Delays in the appointment of a Services Appeal Tribunal in Mpumalanga may finally be addressed after the matter was escalated to the Public Protector by the SA Property Owners Association (SAPOA).

CEO of SAPOA, Neil Gopal

CEO of SAPOA, Neil Gopal

“Despite a year of hard lobbying with the Province, property developers still have no recourse to appeal services contributions, despite a legal right to do so,” says SAPOA CEO Neil Gopal.

“SAPOA believes the situation affects both existing and potential investors, and requires immediate action to rectify.”

Internal government restructuring in Mpumalanga appears to be the main culprit in the delay, but the process of nominating Tribunal members should get underway this month.

A Services Appeal Tribunal allows property developers to appeal decisions made by municipalities and obtain independent resolution.

When assurances from the Province to SAPOA that a Tribunal would be appointed by the end of November 2013 were not honoured, SAPOA escalated the matter to the Office of the Public Protector.

In March, the Public Protector launched an investigation.

In April, the Mpumalanga Department of Agriculture, Rural Development and Land Administration responded that the Tribunal is to be appointed shortly, after internal departmental restructuring caused delays.

Indications are that the Tribunal positions will be advertised this month, according to a department spokesperson.

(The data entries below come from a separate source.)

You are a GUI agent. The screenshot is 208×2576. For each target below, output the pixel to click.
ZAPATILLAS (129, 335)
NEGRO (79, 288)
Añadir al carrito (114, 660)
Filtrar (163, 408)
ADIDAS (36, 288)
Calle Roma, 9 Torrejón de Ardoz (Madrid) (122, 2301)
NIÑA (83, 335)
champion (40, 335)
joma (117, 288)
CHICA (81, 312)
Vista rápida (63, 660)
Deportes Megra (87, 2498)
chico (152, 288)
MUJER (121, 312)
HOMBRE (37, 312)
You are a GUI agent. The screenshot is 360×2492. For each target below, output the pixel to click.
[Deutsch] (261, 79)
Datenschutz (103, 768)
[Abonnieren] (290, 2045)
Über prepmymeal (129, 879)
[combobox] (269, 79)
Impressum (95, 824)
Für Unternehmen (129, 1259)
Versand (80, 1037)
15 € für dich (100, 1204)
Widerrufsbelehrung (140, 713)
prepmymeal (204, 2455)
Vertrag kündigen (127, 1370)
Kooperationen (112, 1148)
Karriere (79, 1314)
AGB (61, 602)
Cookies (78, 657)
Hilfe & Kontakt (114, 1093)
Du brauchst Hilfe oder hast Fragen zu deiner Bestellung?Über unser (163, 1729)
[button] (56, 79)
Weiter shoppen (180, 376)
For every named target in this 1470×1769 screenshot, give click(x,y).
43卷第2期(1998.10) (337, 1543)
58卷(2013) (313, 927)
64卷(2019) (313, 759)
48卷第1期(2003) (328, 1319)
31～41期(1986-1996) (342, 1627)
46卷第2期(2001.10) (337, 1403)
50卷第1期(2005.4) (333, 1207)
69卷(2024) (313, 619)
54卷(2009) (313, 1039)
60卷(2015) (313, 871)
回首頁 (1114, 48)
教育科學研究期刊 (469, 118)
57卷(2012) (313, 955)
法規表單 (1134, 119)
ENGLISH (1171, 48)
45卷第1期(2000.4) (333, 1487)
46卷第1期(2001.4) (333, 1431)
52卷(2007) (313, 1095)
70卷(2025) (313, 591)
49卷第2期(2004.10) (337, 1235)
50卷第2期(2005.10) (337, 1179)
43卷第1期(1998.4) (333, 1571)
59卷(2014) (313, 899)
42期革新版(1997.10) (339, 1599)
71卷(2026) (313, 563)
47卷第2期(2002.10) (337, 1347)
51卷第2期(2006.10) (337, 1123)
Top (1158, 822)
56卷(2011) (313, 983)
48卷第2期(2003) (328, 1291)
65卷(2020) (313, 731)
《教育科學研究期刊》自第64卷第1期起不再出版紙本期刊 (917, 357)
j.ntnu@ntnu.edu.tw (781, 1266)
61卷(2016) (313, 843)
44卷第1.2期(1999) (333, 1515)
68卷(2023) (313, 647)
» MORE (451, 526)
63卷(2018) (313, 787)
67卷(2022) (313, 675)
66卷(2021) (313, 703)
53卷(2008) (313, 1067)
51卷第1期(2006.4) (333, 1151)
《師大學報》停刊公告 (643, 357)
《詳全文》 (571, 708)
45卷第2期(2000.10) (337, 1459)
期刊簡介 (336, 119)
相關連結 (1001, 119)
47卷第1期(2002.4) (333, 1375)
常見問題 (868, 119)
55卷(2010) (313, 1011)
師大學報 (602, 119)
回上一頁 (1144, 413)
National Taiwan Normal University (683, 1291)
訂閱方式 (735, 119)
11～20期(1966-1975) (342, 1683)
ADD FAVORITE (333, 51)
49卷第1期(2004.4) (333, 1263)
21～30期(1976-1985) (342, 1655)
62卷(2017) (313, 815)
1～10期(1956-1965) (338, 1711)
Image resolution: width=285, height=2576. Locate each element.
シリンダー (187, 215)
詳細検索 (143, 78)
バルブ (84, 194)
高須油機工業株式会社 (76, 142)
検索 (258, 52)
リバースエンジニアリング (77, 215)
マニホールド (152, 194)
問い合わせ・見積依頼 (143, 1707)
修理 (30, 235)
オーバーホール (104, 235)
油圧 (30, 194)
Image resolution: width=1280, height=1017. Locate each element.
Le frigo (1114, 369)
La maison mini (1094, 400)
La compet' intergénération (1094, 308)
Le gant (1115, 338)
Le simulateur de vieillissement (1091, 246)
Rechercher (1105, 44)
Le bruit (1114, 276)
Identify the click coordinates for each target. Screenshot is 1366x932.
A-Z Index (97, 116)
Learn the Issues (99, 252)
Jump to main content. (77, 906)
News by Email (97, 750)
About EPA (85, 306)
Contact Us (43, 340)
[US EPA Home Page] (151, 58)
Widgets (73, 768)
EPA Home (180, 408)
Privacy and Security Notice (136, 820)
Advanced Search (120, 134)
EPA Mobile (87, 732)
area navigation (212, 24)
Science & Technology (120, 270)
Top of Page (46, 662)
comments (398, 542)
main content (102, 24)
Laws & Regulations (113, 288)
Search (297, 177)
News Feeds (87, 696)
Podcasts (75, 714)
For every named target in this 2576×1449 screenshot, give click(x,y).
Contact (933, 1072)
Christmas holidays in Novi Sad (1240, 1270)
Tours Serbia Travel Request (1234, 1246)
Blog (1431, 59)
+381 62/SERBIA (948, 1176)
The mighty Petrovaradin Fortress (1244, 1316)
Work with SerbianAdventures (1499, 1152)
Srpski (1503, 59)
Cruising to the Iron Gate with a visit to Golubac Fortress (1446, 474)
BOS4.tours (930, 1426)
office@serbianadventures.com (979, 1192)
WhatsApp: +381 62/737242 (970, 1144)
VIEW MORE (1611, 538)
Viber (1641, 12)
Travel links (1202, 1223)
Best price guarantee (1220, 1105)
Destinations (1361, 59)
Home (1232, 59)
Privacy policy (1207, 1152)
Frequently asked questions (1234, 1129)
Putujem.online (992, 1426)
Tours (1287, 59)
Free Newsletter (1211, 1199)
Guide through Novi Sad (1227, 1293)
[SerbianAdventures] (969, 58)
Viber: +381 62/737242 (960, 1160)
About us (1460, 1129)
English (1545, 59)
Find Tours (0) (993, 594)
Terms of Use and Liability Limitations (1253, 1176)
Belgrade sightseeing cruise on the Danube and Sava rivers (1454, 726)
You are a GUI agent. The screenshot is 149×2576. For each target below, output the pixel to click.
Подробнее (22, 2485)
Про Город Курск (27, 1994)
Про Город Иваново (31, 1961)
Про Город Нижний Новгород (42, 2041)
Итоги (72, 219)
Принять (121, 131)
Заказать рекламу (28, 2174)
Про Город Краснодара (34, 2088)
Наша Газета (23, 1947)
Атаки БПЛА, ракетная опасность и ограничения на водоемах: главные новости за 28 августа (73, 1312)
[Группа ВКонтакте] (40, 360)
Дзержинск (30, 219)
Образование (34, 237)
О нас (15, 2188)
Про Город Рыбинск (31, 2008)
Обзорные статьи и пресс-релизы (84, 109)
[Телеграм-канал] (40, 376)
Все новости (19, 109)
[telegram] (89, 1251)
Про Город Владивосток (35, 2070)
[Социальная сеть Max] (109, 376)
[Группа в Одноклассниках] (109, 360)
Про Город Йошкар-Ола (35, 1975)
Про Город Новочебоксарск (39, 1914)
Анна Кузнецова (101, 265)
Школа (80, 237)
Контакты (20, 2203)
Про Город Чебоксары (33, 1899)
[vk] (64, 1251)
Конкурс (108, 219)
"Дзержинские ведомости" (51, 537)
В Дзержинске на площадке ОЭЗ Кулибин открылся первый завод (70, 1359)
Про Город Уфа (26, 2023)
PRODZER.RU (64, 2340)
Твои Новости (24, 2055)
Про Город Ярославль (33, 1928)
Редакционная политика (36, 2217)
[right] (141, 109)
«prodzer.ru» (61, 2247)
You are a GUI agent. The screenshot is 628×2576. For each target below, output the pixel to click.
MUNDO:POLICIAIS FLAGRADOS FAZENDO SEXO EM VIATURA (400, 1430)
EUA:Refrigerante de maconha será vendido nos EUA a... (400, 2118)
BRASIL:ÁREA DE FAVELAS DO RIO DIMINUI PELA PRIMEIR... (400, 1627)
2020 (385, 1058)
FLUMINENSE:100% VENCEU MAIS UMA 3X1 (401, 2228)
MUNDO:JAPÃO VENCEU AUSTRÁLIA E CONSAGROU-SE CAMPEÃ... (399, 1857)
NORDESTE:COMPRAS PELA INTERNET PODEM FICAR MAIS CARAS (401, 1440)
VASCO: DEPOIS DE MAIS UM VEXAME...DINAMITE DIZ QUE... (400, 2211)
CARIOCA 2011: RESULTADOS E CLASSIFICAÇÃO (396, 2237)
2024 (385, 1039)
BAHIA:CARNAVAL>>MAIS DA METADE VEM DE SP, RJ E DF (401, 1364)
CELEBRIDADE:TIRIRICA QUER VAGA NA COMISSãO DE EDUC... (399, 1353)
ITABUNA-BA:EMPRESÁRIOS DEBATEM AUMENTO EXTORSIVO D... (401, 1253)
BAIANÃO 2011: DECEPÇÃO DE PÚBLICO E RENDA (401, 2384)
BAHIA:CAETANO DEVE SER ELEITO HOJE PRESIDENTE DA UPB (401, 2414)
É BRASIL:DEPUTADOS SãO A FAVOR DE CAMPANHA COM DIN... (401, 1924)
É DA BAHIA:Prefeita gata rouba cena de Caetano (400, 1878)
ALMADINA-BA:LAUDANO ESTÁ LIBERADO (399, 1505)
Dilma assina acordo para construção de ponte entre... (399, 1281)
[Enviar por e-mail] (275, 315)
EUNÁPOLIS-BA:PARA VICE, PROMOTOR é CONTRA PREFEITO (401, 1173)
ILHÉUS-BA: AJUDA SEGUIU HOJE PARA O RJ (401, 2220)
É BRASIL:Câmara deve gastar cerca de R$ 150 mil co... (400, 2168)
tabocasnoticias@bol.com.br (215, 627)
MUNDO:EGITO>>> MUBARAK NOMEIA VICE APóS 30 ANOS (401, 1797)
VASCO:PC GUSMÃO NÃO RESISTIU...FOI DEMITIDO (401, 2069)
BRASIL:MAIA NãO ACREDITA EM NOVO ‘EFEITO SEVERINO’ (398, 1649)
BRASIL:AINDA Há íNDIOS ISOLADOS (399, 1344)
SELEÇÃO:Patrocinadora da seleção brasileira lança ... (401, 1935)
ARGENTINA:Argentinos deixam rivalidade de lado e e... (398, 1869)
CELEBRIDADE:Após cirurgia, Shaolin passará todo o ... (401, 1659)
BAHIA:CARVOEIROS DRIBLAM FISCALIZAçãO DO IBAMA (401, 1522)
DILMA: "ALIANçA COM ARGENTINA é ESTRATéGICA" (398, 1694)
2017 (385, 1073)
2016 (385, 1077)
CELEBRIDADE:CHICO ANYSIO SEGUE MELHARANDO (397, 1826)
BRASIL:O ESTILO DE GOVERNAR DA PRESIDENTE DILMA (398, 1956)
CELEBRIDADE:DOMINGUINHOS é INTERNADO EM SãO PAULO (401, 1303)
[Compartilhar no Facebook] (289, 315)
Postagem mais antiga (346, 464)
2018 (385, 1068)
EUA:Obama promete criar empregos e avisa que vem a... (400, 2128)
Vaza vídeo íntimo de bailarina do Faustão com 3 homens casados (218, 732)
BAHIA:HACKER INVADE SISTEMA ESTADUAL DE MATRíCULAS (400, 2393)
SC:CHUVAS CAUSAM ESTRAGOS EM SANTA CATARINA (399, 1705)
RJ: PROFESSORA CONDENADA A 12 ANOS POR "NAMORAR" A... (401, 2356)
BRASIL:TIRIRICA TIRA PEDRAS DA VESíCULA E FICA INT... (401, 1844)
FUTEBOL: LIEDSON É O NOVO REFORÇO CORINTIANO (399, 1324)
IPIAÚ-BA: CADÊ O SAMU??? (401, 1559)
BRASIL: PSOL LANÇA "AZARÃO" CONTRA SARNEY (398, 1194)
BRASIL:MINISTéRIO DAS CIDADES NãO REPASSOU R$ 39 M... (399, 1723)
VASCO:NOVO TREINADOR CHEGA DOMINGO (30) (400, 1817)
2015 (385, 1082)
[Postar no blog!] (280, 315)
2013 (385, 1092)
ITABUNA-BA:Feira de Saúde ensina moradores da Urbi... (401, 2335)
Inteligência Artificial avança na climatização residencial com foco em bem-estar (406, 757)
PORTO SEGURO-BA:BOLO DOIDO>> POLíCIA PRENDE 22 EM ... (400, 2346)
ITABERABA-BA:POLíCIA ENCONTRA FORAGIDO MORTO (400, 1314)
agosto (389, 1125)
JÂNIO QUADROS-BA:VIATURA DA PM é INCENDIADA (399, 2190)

This would be followed by the evaluation and presentation of candidates to the Executive Council.

“A Tribunal is critical to the objective resolution of disputes between developers and municipalities, and safeguards the right to appeal enshrined in our Constitution,” adds Gopal, pointing out that SAPOA will continue to monitor progress closely.

As Gopal points out, a great deal more is at stake than simply a bureaucratic delay.

“Not only are individual property developments being held up, but job creation, future investment decisions, and rates revenues for the local authorities are all being compromised by the absence of a Tribunal,” he says.

SAPOA was alerted to the situation in Mpumalanga last year when local members pointed out that there has been no Tribunal in place for over three years, despite it being provided for in Section 124 of the Town Planning and Township Ordinance 1986.

Gopal notes the Promotion of Administrative Justice Act No. 3 of 2000 (PAJA) views a failure to act as an administrative action that can be taken to court if all internal process for appeal are exhausted.